I am not the only impressive addition to urban Beijing in recent times, as the city strives to reinvent itself by blending its ancient charm with modern marvels. My office building is located in the heart of the central business district. Right beside it is the third phase of the China World Trade Center. Still under construction, it is the tallest building in Beijing. The monolith stands out awkwardly in a cityscape where skyscrapers are a relatively new addition.

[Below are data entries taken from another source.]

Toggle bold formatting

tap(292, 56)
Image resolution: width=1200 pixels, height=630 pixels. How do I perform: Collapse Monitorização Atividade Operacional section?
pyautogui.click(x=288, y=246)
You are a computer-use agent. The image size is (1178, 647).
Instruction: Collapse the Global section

Along with the Bird's Nest, the Water Cube, the National Center for the Performing Arts, and the WTC, the CCTV headquarters completes a quintet of present day architectural triumphs. Nicknamed 'big underpants' by the locals, the oddly shaped building is comprised of two structures which were constructed separately from the ground up and then connected at the top to form a unified structure. The building is an eyesore to some and a breath of fresh air to others. Still unoccupied by office workers, the hulking edifice is boarded up while questions about its future remain unanswered.


“The loftier the building, the deeper must the foundation be laid.” - Thomas Kempis

February 06, 2010

Formula 1: 2009 China Grand Prix

The Shanghai Formula 1 race is the main spectacle of speed on China's motorsport calendar. On race day it was raining heavily. The opening ceremonies included performances by the Shaolin Monks and a lap around the track with the drivers waving from atop a double decker bus. The crowd cheered as the first roar of the engines was heard. As the rain continued to pour down the cars zipped past, completing a a few warm up laps before the green lights indicated the Grand Prix of China had begun. It was a running start, with the pace car leading the way for the first few laps before moving aside. Sebestian Vettel and Jenson Button battled for the lead throughout the race, with Lewis Hamilton displaying some flair along the way but fading at the end.

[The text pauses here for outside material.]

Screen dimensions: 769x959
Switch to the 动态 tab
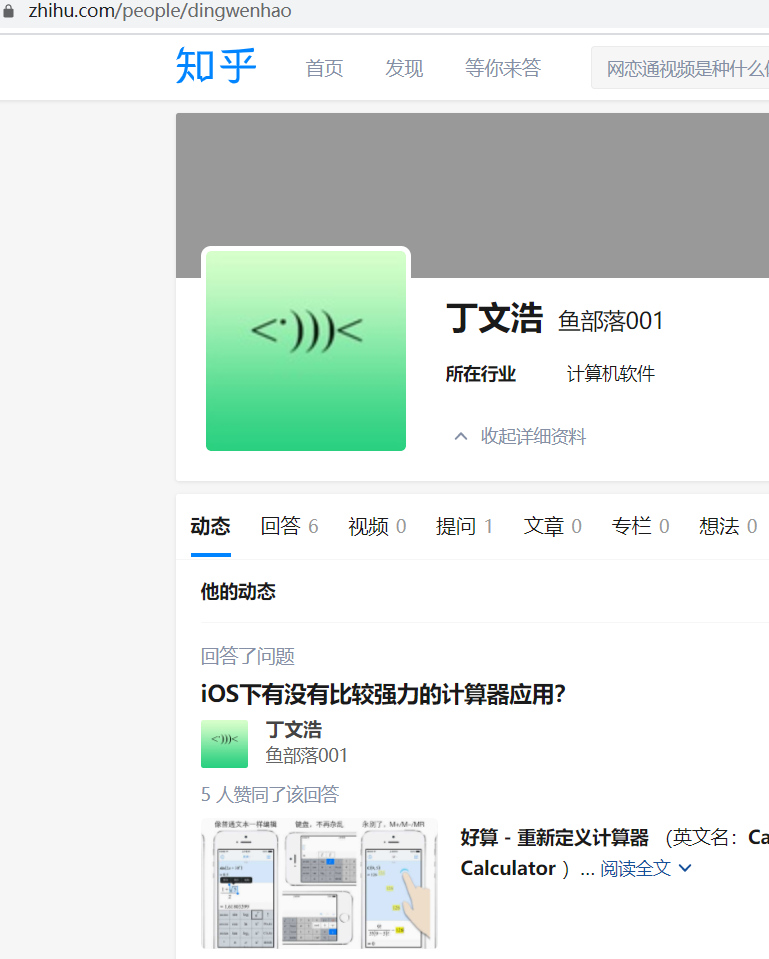pos(210,526)
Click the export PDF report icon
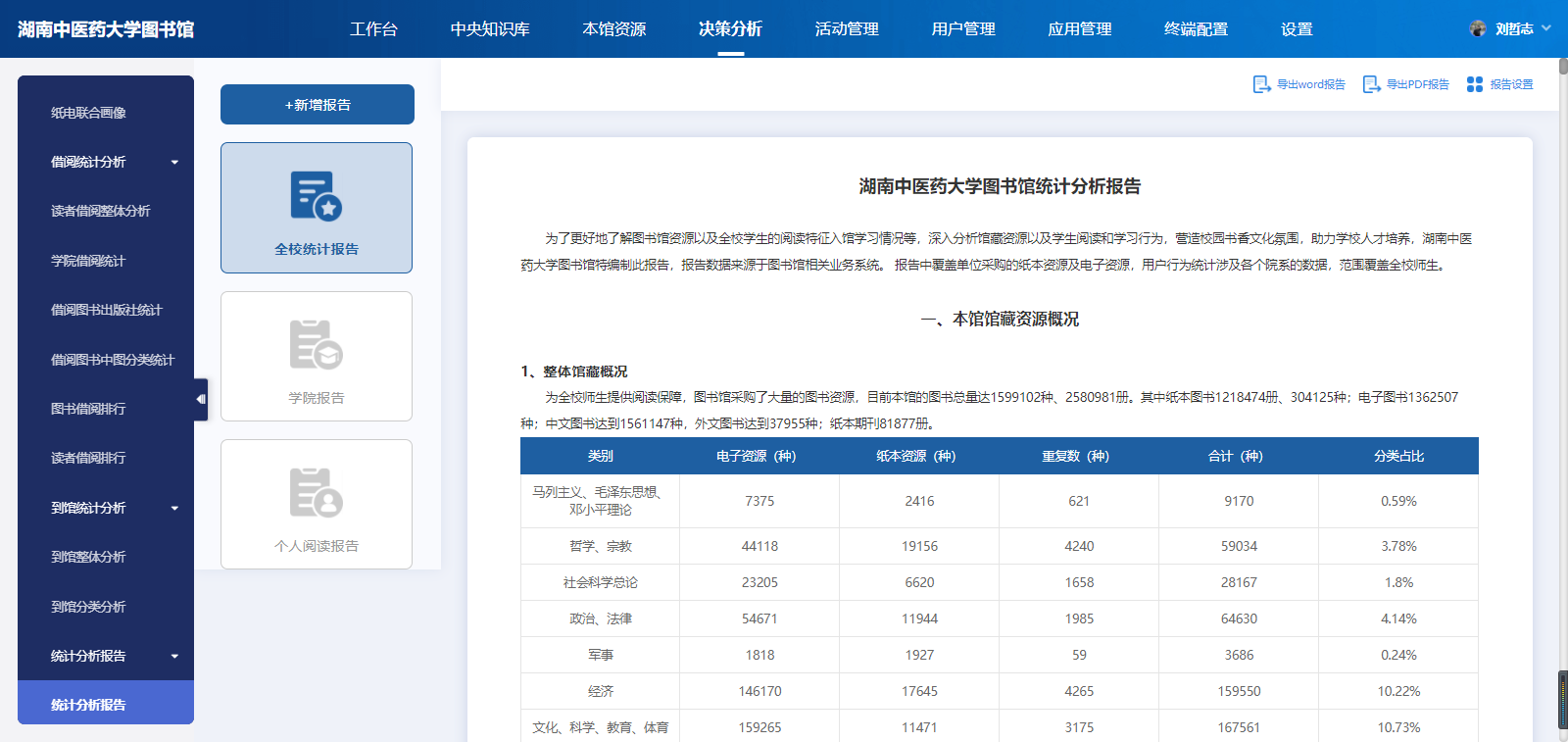 click(x=1371, y=84)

On the wet track visibility was low and grip hard to come by. Aquaplaning was the primary activity of the day. we witnessed several spectacular crashes as driver errors unsurprisingly increased with the poor weather. Sebastien Vettel won the the race, but the day belonged to the drenched fans who had valiantly weathered the rainy day to witness the powerful combination of man and machine that is F1.

Race Notes:

My poncho was punctured early on in the race as the spectator seated in front of me could not maintain control of his umbrella. One of the spokes was violently driven through my protective raingear, tearing a swath through the plastic covering. The gash reduced my downforce and I began taking on water, never completely recovering for the remainder of the race. My pit crew could not patch it and no spare ponchos were available after the start of the race due to strict regulations prohibiting the sale of them within the circuit grounds.

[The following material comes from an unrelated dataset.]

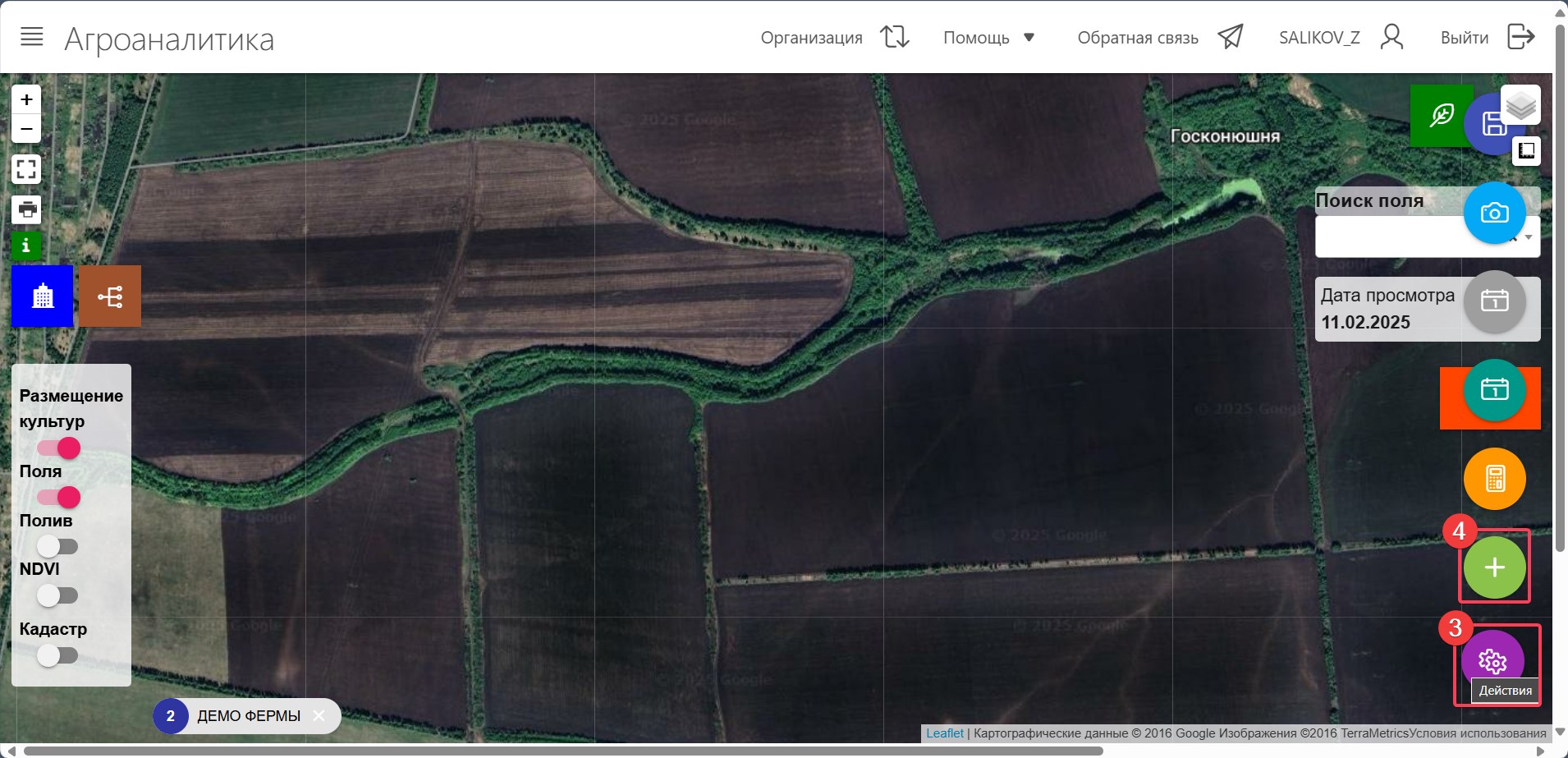Open the purple Действия gear button
The image size is (1568, 758).
[1492, 661]
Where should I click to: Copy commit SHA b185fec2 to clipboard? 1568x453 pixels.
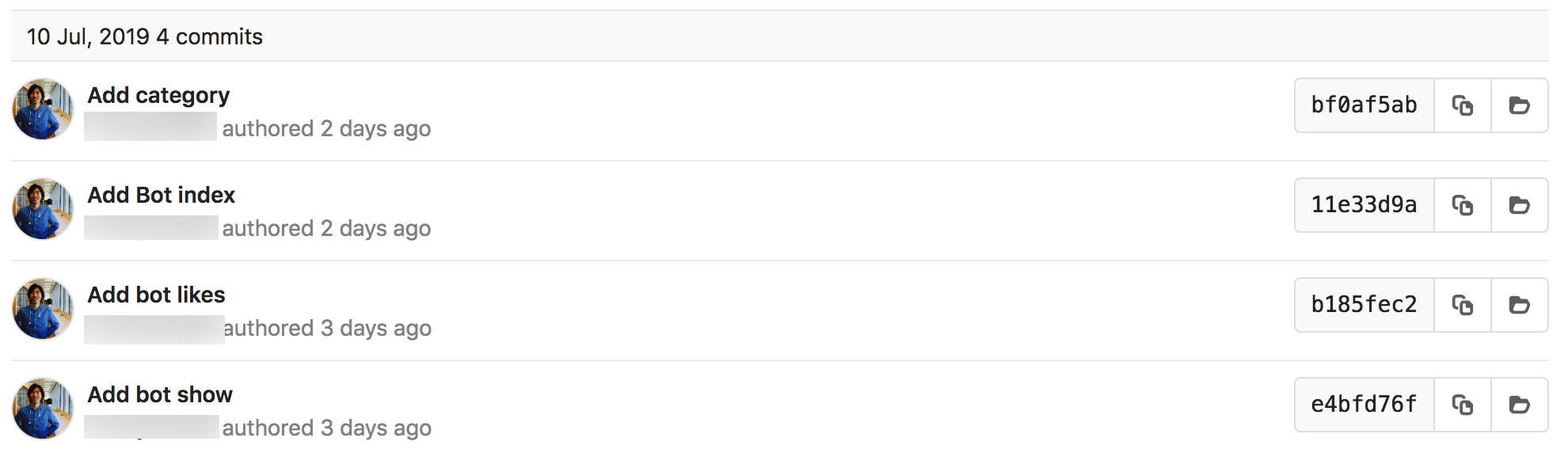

"If you spend all of your time racing ahead to the future, you're liable to discover you've left a great present behind." - Tom Wilson

February 04, 2010

Modes of Transport

The diversity of ways to get from one place to another is as astounding as the ARNABeard. On my way from Hong Kong to Beijing, I set a new personal record for most distinct modes of transport used on a contiguous journey from point A to point B.

- cable car from the top of a hill on Lantau Island to a MTR station
- subway to my destination MTR station
- ferry across the harbour from Hong Kong Island to Kowloon on the mainland
- taxi to the Elements bus station
- bus across the China-Hong Kong border to Shenzhen Airport
- airplane from Shenzhen to Beijing

For the pedestrian portions of the odyssey I walked on the road side footpaths, underground walkways, elevated platforms, escalators, travelators, boardwalks, gangplanks, and stairs.


“I never travel without my diary. One should always have something sensational to read in the train.”